Caribbean Restaurant
A few days ago I was starving, so I found myself at this new nearby restaurant. Actually, it's more than two years old, and I've been there maybe three times. On previous visits, I noted that I like the decor, that the passionfruit juice is mind-blowingly good, and that I doubt any true Carribean people eat such bland food as they serve there. My complaint? They don't know their sauces.

Well, if the food was tasteless a year ago, why was I back there last week?

A charming man (not the owner, who's also charming despite being a perhaps overeager businessman) made me order some juice, brought me a loaf, which I devoured, followed by a very very good and simple salad. I quickly annihilated the rice and beans; only when it was just the meat left was I calm enough to actually taste the food. The meat reminded me of suya. I have never had meat in this country that reminded me of suya before.

I bought some suya on the street near the embassy in Victoria Island last time I was in Lagos. Took some home to my brother. It's so hard to take suya home - hard to stay honest - but I love the boy. He loved the suya. I hope that means he loves me too.

The restaurant owner told me the carne asada I just enjoyed was a filet mignon, butterflied, all that crap. I don't care. I had butterflied whatever before, and it didn't taste like this. I had expensive steak before. In undergrad, a Microsoft recruiter took a bunch of us kids to dinner. I was going to stay in school to study for tests, but gave in to the pressure to be interested in a wealthier future at Microsoft. I recall that dinner for maybe ten people cost as much as a semester's meal plan at Howard. No, I don't remember the food, but it was one of those dinners at which people made a big to-do about things being butterflied.

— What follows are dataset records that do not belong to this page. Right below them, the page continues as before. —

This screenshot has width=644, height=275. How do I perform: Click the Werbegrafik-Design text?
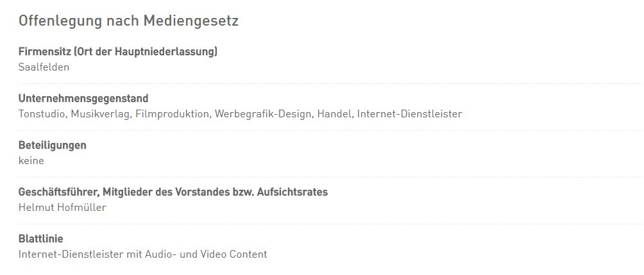click(263, 114)
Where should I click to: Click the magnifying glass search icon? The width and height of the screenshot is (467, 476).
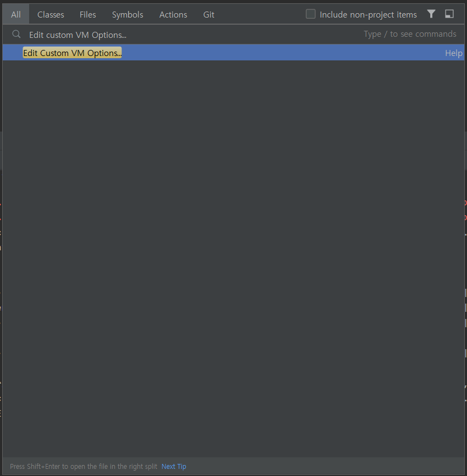coord(16,34)
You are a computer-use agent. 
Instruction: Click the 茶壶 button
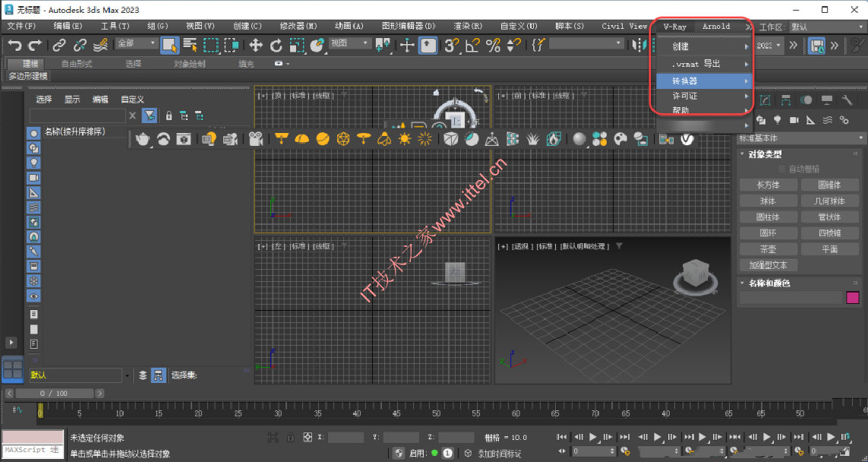(x=769, y=249)
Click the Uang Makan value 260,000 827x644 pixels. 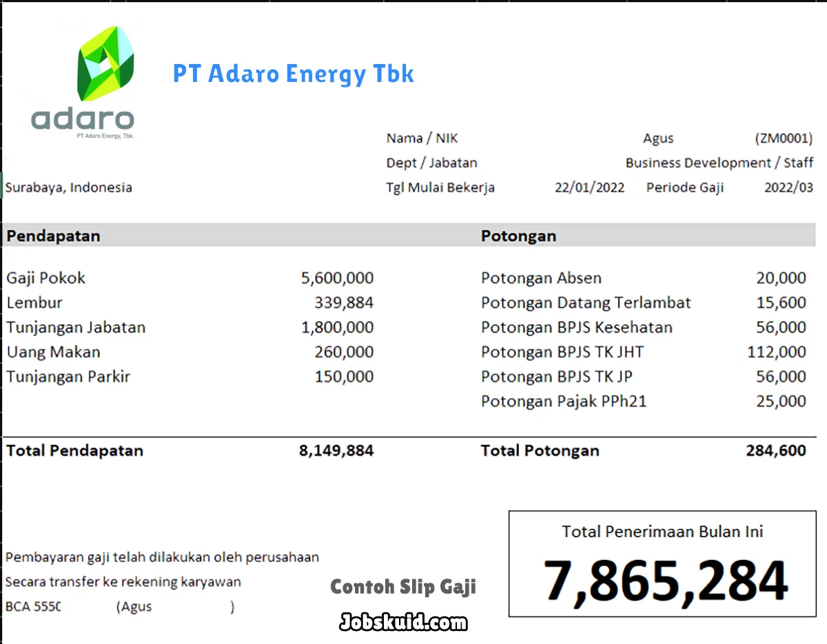[344, 352]
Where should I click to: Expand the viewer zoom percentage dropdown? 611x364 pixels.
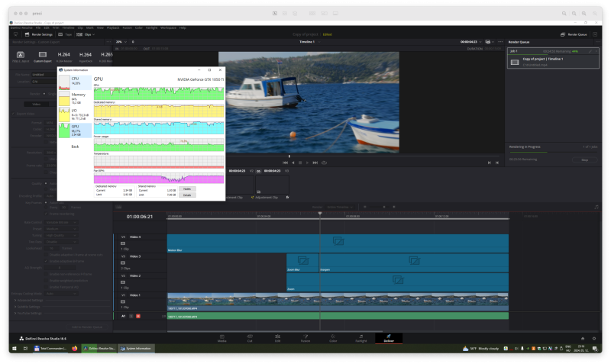point(122,42)
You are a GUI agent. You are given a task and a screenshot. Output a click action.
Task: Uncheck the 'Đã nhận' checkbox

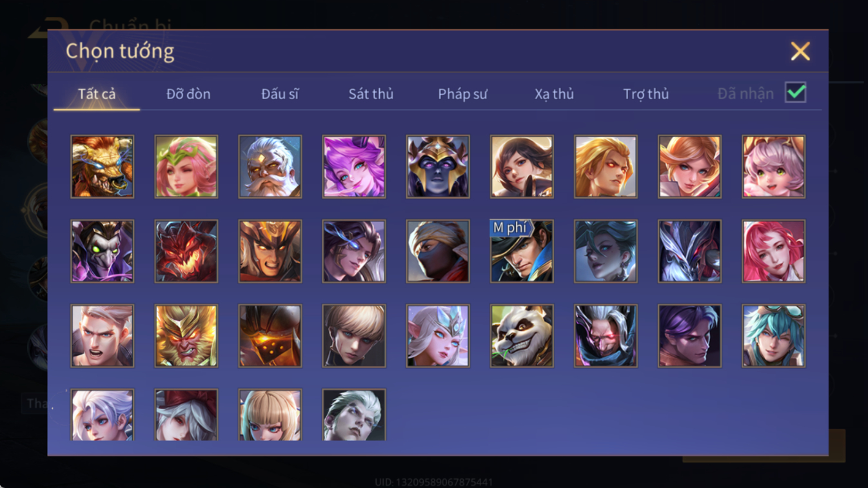[796, 93]
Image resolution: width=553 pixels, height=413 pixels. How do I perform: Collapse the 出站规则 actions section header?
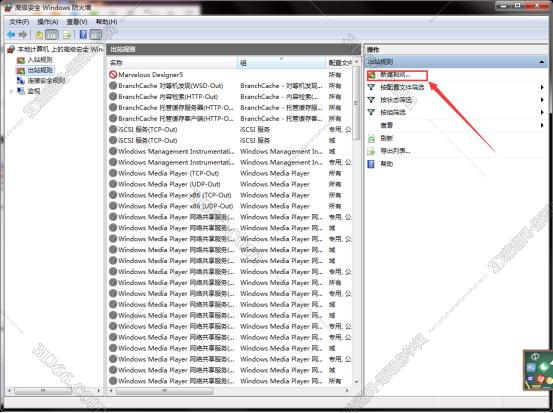pos(541,62)
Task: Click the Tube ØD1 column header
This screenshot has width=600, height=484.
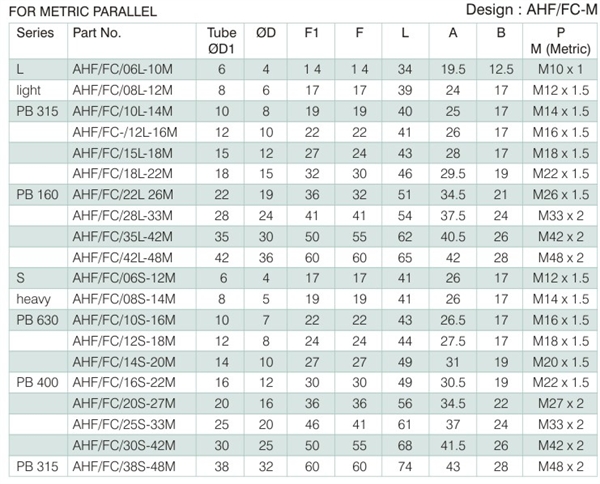Action: [222, 41]
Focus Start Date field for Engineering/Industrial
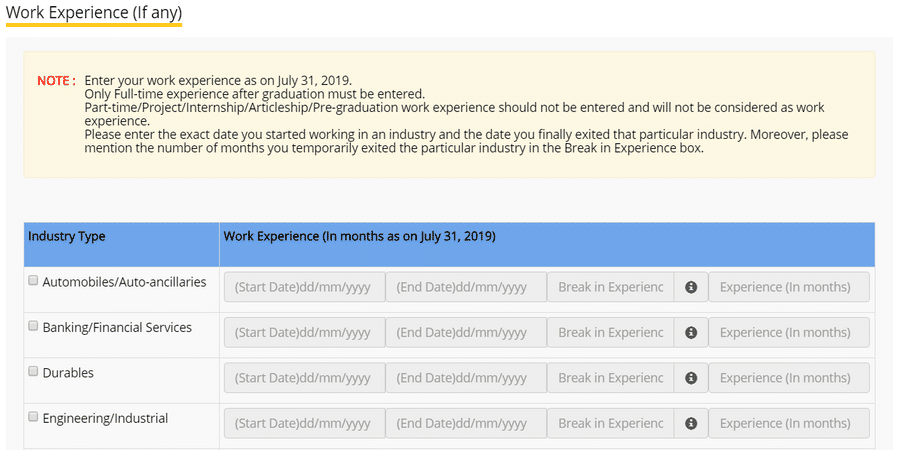The height and width of the screenshot is (450, 900). (x=304, y=423)
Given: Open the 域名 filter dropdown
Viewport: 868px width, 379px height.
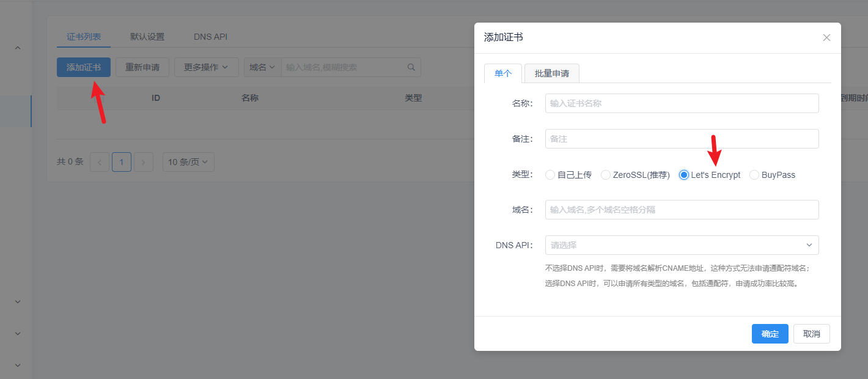Looking at the screenshot, I should click(x=262, y=67).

I saw a honey-coloured insect today on my way back from the movie. Outstretched wings, elegant craned neck...I came closer and it was a cockroach. Then I thought it had too many feelers...oh! that's another one next to it. The grate they live on is labelled as covering a drain that feeds into the sea. Oh there were many cockroaches on the draincover. The first placid family of cockroaches I've seen.

O happy day!
Before the Greek Spice movie, I ate ẹba at home, with leftover ọgbonọ from a trip to Veronica's Kitchen. Before that I saw Trust the Man - my kind of film.

Today was so right. And warm. I was so happy. I hope I die on a day like today.

Sunday, August 20, 2006



On desire:
The sheer desire of these young people!
The link is to a set of eight pictures, see them all.

On nesting:
This jibjab animation shows how people use the Big Box Mart to satisfy so many needs.

Thursday, August 10, 2006

Luc Leestemaker


It was my first time at The Grove in Los Angeles. December 2002: I had just learned to drive, got a car and a license three months earlier, and was desperate to escape worrying about my qualifying exams for a few minutes or hours.

The Grove was magical at Christmas.

That evening, I had a thought-provoking conversation with a Dutch, almost American, artist while waiting to see The Hours. I see on his webpage that he recently founded The Art Fund Corporation to help build artists' careers. (I'm jus' sayin' you know...if this is your thing...)

Although I don't remember the story, I'll never forget the images from and the thoughts evoked by The Hours, a movie I watched more than once - drove friends to LA to see it days later.